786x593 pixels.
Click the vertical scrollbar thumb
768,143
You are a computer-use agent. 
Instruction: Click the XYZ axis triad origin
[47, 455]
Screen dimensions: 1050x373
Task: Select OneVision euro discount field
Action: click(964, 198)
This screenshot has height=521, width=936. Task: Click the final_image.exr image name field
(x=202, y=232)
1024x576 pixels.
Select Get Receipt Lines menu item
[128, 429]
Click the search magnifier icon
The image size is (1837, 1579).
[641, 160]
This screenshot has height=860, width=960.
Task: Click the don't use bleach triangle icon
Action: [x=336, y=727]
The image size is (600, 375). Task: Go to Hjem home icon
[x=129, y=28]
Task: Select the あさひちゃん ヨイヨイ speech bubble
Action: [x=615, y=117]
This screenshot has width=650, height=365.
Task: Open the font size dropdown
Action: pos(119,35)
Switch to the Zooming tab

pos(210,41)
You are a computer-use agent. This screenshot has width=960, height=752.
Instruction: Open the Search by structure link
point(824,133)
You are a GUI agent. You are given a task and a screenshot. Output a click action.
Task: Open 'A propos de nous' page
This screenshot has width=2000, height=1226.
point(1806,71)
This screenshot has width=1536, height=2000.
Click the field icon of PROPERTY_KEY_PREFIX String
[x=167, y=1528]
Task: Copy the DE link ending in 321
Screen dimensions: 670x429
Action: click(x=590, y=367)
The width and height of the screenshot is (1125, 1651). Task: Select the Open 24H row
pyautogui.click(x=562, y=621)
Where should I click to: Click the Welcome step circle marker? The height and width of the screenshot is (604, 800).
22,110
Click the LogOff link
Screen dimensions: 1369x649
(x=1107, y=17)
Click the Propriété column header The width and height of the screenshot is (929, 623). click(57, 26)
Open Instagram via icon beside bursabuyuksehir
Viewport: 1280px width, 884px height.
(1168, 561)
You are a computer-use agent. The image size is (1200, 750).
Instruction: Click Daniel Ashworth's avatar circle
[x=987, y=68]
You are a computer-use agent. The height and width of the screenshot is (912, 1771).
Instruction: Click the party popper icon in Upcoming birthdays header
++++++
- [TASK TO CARRY OUT]
Reproduce all of the material above, line for line, without changing a single character.

- [EXERCISE OUTPUT]
786x593 pixels.
Click the vertical scrollbar thumb
768,143
You are a computer-use agent. 
Instruction: Click the XYZ axis triad origin
[47, 455]
Screen dimensions: 1050x373
Task: Select OneVision euro discount field
Action: click(964, 198)
This screenshot has height=521, width=936. Task: Click the final_image.exr image name field
(x=202, y=232)
1024x576 pixels.
Select Get Receipt Lines menu item
[128, 429]
Click the search magnifier icon
The image size is (1837, 1579).
[641, 160]
This screenshot has height=860, width=960.
Task: Click the don't use bleach triangle icon
Action: [x=336, y=727]
The image size is (600, 375). Task: Go to Hjem home icon
[x=129, y=28]
Task: Select the あさひちゃん ヨイヨイ speech bubble
Action: [x=615, y=117]
This screenshot has width=650, height=365.
Task: Open the font size dropdown
Action: pos(119,35)
Switch to the Zooming tab

pos(210,41)
You are a computer-use agent. This screenshot has width=960, height=752.
Instruction: Open the Search by structure link
point(824,133)
You are a GUI agent. You are given a task and a screenshot. Output a click action.
Task: Open 'A propos de nous' page
This screenshot has width=2000, height=1226.
point(1806,71)
This screenshot has width=1536, height=2000.
Click the field icon of PROPERTY_KEY_PREFIX String
[x=167, y=1528]
Task: Copy the DE link ending in 321
Screen dimensions: 670x429
Action: click(x=590, y=367)
The width and height of the screenshot is (1125, 1651). Task: Select the Open 24H row
pyautogui.click(x=562, y=621)
Where should I click to: Click the Welcome step circle marker? The height and width of the screenshot is (604, 800).
22,110
Click the LogOff link
Screen dimensions: 1369x649
(x=1107, y=17)
Click the Propriété column header The width and height of the screenshot is (929, 623). click(57, 26)
Open Instagram via icon beside bursabuyuksehir
Viewport: 1280px width, 884px height.
(1168, 561)
You are a computer-use agent. The image size is (1200, 750).
Instruction: Click Daniel Ashworth's avatar circle
[x=987, y=68]
You are a computer-use agent. The height and width of the screenshot is (912, 1771).
Instruction: Click the party popper icon in Upcoming birthdays header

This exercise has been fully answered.